I love reader questions and I had a great question this past week that I wanted to share with the rest of my readers. I’ve recommended installing antennas in the attic if you don’t have an adequate location outdoors or if you have to deal with homeowners restrictive covenants or HOA rules.
But could putting the antenna in your attic put you a risk of increased radio frequency energy exposure?
RF exposure limits is something you should be concerned about though. This is especially important if you are going to be running high power transmitters (over 100 watts) for extended periods of time. The FCC requires that every station do a self evaluation if you are going to be running over the minimum power threshold. For the 2 meter band that level would be over 50 watts Peak Envelope Power (PEP). As long as you transmit under 50 watts, you don’t need to evaluate your setup.
But that doesn’t preclude you from creating a safe environment for yourself, your family, and neighbors. The ARRL has a great set of articles full of tables, formulas and information on creating a safe RF environment.
There’s a lot of formulas and tables, but let’s break this information down into a practical example. Say we’ve got a 2 meter J-Pole antenna that we want to install in our attic above the 2nd floor of our house.
With RF energy exposure there are two environments: controlled and uncontrolled. The controlled environment would be the people living and working within the vicinity of your antenna system. They would know the limits of exposure and could be protected from exceeding those limits. Yourself and your family would fit under the controlled environment. The uncontrolled environment are any neighbors or bystanders that you may not be able to directly protect from exposure. The rules are more stringent for uncontrolled exposure.
RF energy exposure boils down to three factors:
- The power of the transmitter
- The gain of the antenna system
- The duty cycle of the transmissions
These factors will help you estimate distances people will need to be kept from the antenna based on these three factors.
For controlled environment duty cycle is calculated in 6 minute intervals and uncontrolled its 30 minute intervals.

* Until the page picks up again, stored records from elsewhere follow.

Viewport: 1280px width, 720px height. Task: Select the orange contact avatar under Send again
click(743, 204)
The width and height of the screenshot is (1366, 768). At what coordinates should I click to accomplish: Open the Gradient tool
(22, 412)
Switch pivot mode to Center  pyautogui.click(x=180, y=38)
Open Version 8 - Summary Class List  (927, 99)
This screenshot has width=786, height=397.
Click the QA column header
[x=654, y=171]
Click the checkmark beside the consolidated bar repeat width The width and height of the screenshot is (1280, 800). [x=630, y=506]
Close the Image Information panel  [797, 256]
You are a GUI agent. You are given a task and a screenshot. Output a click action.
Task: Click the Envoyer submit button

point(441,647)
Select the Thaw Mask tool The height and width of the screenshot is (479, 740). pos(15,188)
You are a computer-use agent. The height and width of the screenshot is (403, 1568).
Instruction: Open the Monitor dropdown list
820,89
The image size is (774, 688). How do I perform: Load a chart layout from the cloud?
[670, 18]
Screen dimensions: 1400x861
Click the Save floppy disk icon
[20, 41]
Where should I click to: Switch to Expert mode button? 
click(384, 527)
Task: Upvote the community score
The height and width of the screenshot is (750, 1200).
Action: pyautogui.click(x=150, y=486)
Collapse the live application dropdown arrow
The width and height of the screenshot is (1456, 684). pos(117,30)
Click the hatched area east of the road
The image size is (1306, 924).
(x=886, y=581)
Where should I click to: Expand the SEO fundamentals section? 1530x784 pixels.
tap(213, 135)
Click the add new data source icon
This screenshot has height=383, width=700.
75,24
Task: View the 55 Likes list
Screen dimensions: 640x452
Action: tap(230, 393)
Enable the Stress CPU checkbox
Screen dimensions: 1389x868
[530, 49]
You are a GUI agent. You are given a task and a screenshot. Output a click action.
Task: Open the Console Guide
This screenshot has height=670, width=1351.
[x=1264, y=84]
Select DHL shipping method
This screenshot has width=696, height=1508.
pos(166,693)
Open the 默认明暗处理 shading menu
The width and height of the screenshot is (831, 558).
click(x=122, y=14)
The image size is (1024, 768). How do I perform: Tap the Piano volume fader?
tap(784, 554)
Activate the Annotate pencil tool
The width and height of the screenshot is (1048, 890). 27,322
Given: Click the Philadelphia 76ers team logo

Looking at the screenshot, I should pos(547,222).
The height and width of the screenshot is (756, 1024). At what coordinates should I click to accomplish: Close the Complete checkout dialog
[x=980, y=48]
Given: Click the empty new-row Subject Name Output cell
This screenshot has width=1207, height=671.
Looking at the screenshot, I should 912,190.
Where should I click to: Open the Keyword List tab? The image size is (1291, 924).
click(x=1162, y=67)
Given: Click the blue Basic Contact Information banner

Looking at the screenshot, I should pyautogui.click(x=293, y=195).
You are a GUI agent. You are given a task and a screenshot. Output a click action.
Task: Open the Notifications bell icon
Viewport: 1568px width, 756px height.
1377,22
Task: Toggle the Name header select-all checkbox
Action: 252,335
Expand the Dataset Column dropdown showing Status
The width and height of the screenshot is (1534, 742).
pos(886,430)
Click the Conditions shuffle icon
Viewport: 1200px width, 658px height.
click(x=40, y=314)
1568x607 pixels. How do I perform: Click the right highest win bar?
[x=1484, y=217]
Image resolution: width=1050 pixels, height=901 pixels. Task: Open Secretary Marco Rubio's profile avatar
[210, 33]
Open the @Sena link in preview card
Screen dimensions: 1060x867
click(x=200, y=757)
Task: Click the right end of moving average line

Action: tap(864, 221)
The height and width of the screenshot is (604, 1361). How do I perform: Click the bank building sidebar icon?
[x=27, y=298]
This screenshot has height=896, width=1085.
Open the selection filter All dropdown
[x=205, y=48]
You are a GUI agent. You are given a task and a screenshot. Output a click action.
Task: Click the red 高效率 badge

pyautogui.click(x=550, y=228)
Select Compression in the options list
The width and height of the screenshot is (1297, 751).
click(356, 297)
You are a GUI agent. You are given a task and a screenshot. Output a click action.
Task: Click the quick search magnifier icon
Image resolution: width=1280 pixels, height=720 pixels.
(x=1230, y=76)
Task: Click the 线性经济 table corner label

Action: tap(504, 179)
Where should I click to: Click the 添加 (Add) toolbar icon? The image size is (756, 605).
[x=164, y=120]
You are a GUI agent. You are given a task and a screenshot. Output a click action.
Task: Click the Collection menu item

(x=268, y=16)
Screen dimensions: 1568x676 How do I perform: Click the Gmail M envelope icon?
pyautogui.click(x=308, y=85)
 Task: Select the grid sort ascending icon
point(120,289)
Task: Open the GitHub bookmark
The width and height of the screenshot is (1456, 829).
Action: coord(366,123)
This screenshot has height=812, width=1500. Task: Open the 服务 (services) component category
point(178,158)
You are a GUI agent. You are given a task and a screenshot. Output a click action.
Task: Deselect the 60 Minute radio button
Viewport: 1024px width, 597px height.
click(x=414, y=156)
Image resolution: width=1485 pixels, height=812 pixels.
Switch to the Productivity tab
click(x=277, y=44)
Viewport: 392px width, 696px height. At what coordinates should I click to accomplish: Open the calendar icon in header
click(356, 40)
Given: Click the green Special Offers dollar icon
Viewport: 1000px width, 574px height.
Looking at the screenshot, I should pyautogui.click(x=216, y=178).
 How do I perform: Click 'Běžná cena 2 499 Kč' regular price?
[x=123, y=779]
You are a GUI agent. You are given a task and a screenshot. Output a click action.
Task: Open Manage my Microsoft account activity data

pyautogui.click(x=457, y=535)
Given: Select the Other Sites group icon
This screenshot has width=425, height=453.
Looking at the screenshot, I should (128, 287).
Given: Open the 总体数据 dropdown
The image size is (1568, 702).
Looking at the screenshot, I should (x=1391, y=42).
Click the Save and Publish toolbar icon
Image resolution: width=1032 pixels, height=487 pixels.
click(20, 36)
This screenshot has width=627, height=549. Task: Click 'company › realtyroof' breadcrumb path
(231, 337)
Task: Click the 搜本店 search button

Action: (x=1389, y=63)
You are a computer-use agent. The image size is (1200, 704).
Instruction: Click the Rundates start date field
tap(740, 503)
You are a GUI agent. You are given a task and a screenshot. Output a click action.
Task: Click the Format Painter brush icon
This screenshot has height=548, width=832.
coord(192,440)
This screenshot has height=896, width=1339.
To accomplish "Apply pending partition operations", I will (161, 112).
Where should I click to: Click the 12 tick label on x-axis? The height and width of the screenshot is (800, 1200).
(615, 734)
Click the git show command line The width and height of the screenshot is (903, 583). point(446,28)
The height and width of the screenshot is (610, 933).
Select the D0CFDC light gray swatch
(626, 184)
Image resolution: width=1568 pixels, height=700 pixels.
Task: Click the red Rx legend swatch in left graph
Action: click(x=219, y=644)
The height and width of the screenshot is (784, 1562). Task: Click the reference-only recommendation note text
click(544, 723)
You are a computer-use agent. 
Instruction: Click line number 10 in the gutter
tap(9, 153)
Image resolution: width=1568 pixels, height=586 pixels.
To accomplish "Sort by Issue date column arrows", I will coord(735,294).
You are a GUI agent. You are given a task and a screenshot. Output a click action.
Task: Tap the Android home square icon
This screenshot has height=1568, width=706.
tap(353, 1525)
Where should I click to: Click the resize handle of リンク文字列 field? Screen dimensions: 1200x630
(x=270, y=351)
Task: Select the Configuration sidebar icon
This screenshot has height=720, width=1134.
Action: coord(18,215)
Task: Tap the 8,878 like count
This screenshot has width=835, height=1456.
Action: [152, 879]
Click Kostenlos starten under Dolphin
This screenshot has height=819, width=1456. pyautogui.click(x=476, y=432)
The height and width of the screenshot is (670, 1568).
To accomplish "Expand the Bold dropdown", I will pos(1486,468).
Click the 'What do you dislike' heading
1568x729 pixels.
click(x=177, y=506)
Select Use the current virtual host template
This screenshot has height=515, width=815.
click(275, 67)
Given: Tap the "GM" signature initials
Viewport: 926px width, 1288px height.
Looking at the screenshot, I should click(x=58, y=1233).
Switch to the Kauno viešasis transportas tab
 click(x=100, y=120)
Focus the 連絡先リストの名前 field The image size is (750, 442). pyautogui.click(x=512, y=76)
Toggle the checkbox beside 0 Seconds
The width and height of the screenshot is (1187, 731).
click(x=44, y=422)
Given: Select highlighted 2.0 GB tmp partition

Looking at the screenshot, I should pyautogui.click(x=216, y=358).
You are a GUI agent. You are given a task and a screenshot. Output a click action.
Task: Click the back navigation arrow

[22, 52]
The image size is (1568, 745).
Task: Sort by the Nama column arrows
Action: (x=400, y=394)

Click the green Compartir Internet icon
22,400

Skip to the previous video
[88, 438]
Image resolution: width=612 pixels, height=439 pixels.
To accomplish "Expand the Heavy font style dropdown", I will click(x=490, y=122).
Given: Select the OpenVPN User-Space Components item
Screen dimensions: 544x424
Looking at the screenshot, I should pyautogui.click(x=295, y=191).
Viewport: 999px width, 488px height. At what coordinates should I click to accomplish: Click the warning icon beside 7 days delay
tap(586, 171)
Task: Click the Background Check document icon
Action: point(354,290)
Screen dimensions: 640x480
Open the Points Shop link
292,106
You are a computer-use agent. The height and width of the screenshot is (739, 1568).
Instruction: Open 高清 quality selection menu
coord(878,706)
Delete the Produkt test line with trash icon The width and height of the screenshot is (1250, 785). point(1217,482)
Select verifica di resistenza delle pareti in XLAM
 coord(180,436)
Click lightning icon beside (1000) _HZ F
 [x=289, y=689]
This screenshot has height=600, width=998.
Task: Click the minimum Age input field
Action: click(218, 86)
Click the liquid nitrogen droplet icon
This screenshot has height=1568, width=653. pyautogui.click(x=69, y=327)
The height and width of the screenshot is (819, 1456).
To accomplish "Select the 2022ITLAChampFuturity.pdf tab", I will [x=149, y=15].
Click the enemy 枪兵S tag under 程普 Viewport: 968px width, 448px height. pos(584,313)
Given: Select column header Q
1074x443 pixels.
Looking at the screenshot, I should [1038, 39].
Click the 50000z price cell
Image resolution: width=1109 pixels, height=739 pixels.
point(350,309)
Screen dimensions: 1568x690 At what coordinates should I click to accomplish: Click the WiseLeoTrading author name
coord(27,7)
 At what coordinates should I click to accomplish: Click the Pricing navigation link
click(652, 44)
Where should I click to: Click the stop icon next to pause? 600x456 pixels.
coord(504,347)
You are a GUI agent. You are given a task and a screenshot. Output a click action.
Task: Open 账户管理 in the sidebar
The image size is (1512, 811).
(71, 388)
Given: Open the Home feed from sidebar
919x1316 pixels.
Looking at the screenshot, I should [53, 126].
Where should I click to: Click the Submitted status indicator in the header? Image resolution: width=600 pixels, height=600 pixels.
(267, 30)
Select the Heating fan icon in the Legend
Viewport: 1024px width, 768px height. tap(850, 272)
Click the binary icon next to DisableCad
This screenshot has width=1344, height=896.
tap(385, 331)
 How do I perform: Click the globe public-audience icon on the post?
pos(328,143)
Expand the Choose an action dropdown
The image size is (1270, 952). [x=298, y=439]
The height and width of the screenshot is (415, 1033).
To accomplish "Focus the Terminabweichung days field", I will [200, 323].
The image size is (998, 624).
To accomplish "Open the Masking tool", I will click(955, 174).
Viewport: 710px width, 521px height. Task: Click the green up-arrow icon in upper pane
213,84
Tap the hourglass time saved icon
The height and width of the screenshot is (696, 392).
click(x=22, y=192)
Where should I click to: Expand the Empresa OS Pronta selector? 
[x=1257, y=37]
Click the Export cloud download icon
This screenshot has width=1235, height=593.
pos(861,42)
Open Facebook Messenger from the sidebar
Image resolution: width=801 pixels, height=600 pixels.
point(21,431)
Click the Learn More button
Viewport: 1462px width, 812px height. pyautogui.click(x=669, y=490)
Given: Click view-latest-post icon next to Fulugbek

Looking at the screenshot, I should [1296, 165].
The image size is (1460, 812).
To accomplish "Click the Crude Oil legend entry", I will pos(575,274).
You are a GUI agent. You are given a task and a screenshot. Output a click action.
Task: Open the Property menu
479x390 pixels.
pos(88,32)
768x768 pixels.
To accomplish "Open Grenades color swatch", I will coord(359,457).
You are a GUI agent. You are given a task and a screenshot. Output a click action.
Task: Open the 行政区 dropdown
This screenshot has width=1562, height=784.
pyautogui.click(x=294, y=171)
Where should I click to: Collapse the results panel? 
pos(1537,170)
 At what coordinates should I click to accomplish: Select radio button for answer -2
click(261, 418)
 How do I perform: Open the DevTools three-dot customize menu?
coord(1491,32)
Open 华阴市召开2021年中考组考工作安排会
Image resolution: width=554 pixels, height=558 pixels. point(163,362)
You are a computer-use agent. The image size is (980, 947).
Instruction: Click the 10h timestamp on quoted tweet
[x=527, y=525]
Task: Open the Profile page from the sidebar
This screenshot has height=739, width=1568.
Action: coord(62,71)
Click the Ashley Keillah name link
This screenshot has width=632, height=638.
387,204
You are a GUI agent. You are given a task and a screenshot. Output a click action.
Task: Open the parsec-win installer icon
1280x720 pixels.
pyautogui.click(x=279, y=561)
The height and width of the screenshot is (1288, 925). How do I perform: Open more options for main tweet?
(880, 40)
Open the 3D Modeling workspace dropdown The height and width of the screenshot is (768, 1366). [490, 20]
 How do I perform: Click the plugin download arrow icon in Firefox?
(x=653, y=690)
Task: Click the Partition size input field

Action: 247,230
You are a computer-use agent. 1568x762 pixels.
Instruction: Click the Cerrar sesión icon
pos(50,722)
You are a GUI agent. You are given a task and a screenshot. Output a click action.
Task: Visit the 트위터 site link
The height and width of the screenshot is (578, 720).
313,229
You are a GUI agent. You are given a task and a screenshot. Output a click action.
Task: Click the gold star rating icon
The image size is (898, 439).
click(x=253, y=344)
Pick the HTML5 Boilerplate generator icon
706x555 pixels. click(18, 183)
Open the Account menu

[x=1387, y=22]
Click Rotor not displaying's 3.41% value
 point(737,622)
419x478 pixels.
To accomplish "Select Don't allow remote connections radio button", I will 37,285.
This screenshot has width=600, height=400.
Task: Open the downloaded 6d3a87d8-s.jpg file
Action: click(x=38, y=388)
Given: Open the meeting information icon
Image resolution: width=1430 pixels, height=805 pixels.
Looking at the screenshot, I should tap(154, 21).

For example if you transmit 50 watts FM for 3 minutes on and three minutes off in a six minute interval, your duty cycle is 50% or only 25 watts for the average time interval. RF energy is non-ionizing, so its effects are not cumulative as long as you stay within the averages.
Lowering your transmit power also lowers your exposure. You may only need 10 watts to solidly hit the repeater. A 3on/3off transmit cycle calculates to 5 watts exposure.
Next consider the gain of your antenna. A J-Pole is 2.5 db, so your 50 watts translates to approx 85 watts, or 10 watts to 18. (After the duty cycle calculation, your exposure drops to 42 and 9 watts respectively.
The FCC only requires you to make a station evaluation if you are running more than 50 watts on the 2 meter band. Doing the antenna gain and duty cycle calculations, in most circumstance you’ll find that you are still within the 50 watt threshold for station evaluation. A station evaluation doesn’t have to be filed with the FCC, you just need to keep a copy with your station’s records in case there is any question about your operations.
Finally, let’s talk about distance from the subject to the antenna. According to the charts in Table 4b of page 23 in the OET bulletin, for the 2 meter J-Pole antenna with about 2.5db of gain. To limit exposure you would need to keep bystanders at least 1.4 meters, or seven feet away from your antenna in a controlled environment.
If you are mounting the antenna in your attic, you’d need about 7-10 feet of space between the antenna and the occupants in the house.
Distance, gain, and duty cycle are the three factors to consider when installing and safely operating an antenna system, be it outdoors or in your attic. Safety and RF exposure are important topics to consider. But following the formulas and duty cycle limits you can safely use the antenna in your attic.